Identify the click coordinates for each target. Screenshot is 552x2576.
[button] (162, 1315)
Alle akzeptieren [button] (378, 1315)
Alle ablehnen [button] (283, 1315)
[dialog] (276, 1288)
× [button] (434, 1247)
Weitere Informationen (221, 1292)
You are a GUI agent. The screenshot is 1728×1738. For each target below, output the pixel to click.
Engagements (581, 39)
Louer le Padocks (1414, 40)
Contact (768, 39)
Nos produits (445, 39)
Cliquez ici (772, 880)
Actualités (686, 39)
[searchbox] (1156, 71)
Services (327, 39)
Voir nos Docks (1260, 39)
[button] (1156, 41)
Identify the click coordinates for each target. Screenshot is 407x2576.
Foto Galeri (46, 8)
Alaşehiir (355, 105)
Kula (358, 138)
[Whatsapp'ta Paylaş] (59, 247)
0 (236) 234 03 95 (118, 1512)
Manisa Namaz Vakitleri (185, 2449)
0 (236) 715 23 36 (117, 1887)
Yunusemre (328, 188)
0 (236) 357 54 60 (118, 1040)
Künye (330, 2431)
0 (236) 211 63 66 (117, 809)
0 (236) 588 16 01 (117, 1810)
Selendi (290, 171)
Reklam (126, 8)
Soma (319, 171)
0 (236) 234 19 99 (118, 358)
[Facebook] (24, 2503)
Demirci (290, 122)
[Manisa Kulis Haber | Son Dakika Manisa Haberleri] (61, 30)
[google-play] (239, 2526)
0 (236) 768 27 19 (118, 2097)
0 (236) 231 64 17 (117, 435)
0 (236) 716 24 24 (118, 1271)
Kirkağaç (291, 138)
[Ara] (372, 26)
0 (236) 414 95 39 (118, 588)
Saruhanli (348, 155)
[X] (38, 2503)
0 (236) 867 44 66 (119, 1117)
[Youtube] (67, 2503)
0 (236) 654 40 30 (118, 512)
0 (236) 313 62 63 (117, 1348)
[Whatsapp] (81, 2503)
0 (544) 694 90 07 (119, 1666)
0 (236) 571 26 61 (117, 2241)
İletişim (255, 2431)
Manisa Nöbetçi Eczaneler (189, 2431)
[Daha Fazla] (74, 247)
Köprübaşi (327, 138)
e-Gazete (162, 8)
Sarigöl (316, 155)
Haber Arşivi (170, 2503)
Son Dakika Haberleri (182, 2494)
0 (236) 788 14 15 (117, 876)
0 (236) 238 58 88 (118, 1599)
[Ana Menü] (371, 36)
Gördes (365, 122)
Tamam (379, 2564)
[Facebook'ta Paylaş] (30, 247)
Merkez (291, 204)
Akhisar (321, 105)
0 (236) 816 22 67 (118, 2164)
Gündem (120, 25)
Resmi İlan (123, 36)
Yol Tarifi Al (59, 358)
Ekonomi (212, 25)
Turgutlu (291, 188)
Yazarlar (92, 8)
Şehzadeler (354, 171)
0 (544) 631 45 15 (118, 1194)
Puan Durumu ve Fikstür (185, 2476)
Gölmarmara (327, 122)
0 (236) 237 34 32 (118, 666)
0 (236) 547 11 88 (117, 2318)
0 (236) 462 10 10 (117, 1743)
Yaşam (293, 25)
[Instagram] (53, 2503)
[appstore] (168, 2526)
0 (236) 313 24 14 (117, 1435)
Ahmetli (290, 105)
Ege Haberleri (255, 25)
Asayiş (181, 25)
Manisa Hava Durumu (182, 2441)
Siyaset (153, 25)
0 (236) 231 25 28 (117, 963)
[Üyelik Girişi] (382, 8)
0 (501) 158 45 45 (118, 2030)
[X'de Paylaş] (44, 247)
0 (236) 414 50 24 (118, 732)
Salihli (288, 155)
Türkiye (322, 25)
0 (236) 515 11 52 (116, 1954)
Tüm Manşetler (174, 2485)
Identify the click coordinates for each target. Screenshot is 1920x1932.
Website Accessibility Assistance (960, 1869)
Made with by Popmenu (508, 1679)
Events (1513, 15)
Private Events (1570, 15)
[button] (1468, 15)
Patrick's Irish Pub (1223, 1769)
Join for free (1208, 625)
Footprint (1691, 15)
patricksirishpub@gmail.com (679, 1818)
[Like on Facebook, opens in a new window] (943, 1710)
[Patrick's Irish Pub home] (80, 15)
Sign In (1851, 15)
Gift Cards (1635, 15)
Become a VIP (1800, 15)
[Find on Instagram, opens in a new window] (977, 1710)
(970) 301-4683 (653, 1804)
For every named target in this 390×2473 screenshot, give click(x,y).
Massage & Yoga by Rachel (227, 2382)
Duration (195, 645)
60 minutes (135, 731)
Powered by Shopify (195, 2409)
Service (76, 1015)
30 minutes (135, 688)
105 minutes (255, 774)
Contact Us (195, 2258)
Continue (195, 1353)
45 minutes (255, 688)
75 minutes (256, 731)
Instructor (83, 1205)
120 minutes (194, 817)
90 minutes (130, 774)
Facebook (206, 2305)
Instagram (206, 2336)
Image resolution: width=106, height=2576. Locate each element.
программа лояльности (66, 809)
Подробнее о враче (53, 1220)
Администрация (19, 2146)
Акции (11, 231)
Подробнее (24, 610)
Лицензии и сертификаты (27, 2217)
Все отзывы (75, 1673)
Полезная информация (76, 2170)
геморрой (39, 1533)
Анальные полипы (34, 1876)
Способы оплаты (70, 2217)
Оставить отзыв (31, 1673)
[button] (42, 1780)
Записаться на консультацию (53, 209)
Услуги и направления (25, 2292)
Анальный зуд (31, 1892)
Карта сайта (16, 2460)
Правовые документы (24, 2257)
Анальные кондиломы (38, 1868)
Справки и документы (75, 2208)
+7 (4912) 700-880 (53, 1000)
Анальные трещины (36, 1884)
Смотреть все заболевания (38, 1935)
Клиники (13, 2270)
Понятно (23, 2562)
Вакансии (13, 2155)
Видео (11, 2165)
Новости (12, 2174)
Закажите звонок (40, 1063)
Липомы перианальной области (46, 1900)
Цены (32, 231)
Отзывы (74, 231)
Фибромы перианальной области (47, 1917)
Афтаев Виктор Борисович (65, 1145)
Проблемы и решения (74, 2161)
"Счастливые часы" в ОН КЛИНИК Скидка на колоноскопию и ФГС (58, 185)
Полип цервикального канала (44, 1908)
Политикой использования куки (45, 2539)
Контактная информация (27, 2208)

Task statement → Display every line of the listing that contains the string "coordinates".

Task answer →
Identify the click coordinates for each target. Screenshot is 552x2576.
Identify the click coordinates for each target. Screenshot is 407x2576.
Identify the click coordinates for each target. Screenshot is 1920x1932.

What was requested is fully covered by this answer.